- **EXERCISE TASKS**:
1 – In the article on prescription drug abuse, rewrite the part starting with "ARDMORE, OK - Educators" and going on through "than ever before.", swapping "town hall meeting" for "community forum".
2 – Name every organization or school the article on prescription drug abuse mentions by name.

+++ SOURCE

Prescription drug abuse addressed at town hall meeting in Ardmore

ARDMORE, OK - Educators and health officials say they have seen a significant rise in prescription drug use among high school students all the way down to 5th graders. On Wednesday officials from the OBN and local agencies will hold a town hall meeting to bring the community together to help fight this growing problem.

Director of the Oklahoma Bureau of Narcotics Darrell Weaver spoke to Ardmore High School and Middle School on Wednesday. Weaver says prescription drug overdoses are blamed for more deaths in Oklahoma than any other drug, and says kids today are using drugs at younger ages than ever before.

"It just seems like young people are more mature today than they were back twenty years ago, and I think if we can get to them young, and they can decide for themselves not to get into this, as young as we can get that into their mind, the better off we'll be," Weaver says.

Judy Cavner from the Carter County Health Department says prescription drugs are becoming popular among all age groups because they're easy to get and equally as easy to distribute to friends.

++++++
+++ SUPPLIED DATA

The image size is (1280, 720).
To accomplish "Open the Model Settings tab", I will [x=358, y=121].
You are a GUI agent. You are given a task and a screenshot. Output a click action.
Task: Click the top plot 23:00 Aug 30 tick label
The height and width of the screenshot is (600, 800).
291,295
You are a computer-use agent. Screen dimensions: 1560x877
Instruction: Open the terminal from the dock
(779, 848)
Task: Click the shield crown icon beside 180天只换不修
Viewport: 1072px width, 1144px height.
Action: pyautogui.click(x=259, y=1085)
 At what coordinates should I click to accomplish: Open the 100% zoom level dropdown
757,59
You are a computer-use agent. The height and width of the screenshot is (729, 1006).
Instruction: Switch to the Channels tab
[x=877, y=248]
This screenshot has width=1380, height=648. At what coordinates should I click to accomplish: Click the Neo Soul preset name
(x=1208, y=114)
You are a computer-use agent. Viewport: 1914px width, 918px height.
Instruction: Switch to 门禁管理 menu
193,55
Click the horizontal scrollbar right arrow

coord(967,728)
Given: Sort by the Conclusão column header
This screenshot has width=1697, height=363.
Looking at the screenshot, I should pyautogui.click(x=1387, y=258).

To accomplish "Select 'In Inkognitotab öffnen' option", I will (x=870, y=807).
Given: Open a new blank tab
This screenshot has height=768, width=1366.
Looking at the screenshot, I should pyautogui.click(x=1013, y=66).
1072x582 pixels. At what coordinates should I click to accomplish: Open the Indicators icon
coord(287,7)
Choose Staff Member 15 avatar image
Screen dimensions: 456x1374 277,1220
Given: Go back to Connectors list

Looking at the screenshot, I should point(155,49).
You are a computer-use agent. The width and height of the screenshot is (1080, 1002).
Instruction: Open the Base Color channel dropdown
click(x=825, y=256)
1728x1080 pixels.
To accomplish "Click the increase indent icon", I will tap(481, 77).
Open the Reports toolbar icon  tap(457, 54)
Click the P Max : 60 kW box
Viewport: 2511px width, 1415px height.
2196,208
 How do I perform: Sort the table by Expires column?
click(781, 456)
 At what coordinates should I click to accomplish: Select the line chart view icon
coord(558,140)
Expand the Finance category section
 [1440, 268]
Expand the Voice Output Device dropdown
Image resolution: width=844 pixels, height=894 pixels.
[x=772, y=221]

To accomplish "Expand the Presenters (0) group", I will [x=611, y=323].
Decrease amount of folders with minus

++++++

- **SOLUTIONS TO EACH TASK**:
1 –
ARDMORE, OK - Educators and health officials say they have seen a significant rise in prescription drug use among high school students all the way down to 5th graders. On Wednesday officials from the OBN and local agencies will hold a community forum to bring the community together to help fight this growing problem.

Director of the Oklahoma Bureau of Narcotics Darrell Weaver spoke to Ardmore High School and Middle School on Wednesday. Weaver says prescription drug overdoses are blamed for more deaths in Oklahoma than any other drug, and says kids today are using drugs at younger ages than ever before.

2 –
- Oklahoma Bureau of Narcotics (OBN)
- Ardmore High School
- Middle School (named with Ardmore High School)
- Carter County Health Department